Through the development of the Youth Strategy, the MHCC recognized that, due to current policies, programs and a lack of research, the challenges facing youth who are transitioning into adult mental health and addiction services is an area of significant concern in Canada. Youth who require continued services are often not well supported as they prepare to enter the adult mental health system. Transition-aged youth who disengage from mental health services are at a significantly higher risk of developing more enduring mental health problems and illnesses later in life.
In order to develop a better understanding of the service delivery gaps that exist in a young person’s transition to adult mental health and addiction services, the MHCC consulted with our former Services Systems and Child and Youth Advisory Committees, Youth Council, and researchers from the Children’s Hospital of Eastern Ontario (CHEO) to create the Youth Transitioning into Adult Mental Health Services Uptake and Engagement Project. The project report, written by the research team from CHEO, proposes recommendations to enhance and improve current services and supports.
Following on this work, in November 2015 the MHCC brought together 200 delegates and special guests to participate in the Consensus Conference on the Mental Health of Emerging Adults: Making Transitions a Priority in Canada. This conference, which was opened by Her Excellency Sharon Johnston, fully explored many of the factors that affect the mental health of emerging adults and scrutinized how health and social systems can work together to better support their overall mental well-being.
The conference’s four main themes were:
- Defining emerging adulthood as a stage of life;
- Bridging the gap between child, youth and adult mental health and addiction services;
- Transitions across service systems; and,
- Mechanisms for improving mental health system responsiveness.

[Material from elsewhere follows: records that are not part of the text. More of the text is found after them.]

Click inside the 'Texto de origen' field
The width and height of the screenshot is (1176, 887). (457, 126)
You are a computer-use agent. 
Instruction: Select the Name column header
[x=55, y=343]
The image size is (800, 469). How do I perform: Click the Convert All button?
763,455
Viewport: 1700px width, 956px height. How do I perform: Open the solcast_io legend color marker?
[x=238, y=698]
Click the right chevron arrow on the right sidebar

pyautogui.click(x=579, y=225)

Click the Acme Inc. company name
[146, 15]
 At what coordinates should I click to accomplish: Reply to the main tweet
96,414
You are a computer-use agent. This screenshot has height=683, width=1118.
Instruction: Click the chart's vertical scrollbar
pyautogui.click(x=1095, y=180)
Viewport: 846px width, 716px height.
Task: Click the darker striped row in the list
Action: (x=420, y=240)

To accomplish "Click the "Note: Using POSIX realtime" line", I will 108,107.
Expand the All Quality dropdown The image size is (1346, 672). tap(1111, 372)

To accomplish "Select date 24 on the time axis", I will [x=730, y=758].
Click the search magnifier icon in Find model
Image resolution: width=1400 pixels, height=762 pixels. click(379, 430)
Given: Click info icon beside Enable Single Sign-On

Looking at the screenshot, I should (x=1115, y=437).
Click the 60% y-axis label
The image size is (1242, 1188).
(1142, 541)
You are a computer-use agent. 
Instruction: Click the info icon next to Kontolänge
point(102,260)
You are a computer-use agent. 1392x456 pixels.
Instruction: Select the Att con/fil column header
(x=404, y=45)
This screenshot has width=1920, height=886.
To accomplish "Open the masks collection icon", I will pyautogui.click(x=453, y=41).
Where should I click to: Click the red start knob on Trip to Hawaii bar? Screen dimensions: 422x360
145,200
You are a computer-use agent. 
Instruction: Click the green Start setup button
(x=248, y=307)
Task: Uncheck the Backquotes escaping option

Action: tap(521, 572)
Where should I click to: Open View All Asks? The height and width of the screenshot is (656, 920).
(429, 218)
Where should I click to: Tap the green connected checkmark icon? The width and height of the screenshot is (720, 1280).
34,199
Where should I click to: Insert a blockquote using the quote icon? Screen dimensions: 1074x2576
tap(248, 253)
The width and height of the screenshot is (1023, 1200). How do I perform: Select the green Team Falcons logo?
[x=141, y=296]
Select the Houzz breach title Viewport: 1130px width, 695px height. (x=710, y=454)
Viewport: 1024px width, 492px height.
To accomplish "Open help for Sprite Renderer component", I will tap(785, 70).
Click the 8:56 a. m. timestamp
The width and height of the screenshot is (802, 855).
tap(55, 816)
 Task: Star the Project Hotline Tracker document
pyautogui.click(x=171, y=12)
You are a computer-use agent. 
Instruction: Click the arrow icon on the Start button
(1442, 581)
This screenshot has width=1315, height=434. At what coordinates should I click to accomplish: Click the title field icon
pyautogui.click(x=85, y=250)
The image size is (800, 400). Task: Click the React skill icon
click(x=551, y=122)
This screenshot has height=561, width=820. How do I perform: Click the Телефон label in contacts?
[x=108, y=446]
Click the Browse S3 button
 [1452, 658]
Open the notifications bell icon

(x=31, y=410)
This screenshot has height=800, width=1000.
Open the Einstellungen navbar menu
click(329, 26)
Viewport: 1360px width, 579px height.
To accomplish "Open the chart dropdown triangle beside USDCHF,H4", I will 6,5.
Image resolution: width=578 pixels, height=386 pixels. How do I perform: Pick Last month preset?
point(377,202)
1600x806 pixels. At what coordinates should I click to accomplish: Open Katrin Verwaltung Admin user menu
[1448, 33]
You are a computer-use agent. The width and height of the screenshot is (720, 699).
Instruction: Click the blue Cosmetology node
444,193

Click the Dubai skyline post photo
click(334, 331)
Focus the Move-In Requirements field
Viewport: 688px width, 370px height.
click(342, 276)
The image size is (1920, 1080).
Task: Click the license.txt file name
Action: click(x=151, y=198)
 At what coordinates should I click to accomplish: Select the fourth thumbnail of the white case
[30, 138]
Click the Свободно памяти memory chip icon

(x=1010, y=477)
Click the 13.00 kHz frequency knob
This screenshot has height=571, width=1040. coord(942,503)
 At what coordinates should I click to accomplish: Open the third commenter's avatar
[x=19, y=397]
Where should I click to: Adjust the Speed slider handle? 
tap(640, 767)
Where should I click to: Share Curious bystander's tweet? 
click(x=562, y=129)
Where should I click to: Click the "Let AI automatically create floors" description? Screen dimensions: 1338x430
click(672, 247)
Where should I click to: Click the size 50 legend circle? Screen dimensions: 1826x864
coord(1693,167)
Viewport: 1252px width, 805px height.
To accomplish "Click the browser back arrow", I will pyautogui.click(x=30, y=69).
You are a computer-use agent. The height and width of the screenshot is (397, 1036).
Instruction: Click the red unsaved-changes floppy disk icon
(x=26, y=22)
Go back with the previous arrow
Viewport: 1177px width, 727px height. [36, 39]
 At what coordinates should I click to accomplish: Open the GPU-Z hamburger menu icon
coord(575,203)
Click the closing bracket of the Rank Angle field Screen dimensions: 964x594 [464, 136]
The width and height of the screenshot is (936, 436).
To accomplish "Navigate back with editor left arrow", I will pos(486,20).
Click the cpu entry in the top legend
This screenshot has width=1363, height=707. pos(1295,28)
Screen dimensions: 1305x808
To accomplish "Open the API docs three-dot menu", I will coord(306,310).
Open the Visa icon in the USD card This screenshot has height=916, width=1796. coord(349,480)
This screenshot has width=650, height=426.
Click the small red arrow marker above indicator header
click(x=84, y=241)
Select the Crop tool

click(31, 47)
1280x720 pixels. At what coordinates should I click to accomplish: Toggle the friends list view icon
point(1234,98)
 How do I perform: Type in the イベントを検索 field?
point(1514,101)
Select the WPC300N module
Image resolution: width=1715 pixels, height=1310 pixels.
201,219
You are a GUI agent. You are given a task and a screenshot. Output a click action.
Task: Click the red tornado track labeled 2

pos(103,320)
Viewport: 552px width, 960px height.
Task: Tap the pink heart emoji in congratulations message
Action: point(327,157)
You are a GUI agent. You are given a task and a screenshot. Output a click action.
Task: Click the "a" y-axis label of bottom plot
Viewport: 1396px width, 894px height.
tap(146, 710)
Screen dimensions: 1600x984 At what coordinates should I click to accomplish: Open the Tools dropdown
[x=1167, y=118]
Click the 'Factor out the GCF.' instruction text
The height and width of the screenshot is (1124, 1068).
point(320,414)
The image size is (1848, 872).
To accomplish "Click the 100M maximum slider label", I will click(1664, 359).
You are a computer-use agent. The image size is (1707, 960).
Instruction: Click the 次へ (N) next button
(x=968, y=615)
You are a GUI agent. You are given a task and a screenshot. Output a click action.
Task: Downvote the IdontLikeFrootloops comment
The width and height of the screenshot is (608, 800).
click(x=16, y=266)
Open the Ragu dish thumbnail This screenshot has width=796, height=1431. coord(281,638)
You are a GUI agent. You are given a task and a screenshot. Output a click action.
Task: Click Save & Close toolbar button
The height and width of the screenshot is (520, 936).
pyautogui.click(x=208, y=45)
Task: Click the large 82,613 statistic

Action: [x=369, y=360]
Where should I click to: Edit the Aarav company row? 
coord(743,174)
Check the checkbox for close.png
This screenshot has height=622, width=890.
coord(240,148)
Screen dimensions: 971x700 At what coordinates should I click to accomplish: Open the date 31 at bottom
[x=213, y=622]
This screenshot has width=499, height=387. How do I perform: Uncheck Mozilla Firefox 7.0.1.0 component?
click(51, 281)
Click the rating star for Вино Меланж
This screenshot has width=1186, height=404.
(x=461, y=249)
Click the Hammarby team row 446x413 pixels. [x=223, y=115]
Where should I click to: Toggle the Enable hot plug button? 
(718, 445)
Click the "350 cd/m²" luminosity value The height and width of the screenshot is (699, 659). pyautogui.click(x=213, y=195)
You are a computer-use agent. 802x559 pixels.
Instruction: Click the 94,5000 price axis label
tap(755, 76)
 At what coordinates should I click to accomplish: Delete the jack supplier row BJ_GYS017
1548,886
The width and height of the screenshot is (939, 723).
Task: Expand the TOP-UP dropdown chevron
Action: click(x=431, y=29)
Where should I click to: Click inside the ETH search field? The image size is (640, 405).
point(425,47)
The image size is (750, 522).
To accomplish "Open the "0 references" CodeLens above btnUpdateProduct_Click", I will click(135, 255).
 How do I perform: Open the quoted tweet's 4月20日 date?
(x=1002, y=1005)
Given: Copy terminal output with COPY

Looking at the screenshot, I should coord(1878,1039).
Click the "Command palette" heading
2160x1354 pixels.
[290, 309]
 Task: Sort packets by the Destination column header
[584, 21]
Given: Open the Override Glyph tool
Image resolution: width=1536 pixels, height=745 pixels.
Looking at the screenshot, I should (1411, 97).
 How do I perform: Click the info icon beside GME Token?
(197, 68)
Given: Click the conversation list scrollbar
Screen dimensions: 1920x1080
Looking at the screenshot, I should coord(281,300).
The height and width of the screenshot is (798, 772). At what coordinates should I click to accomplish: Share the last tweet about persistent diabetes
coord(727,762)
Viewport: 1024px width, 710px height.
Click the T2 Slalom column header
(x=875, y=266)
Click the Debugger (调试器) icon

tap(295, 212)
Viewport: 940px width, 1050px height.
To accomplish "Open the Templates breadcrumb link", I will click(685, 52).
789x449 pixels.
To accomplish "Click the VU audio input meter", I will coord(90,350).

The Youth Panel, the delegates and the 16-person jury presented the following draft guiding principles and recommendations for improving mental health outcomes for emerging adults:
- All emerging adults across Canada have equal access to high‐quality, publicly funded mental health care;
- The culture of the system is one of hope, collaboration, and integration;
- Emerging adults are engaged as experts;
- Indigenous knowledge, systems, and practices are fully integrated where they are needed;
- Services are client‐driven and cover the full range of needs;
- The mental health care system is flexible;
- Services are locally, culturally, and personally relevant;
- Emerging adults with mental health needs have access to supportive peers and professionals to which they can relate;
- Services respect the individual and create a sense of community and belonging; and,
- Services are highly responsive to the needs of all vulnerable people.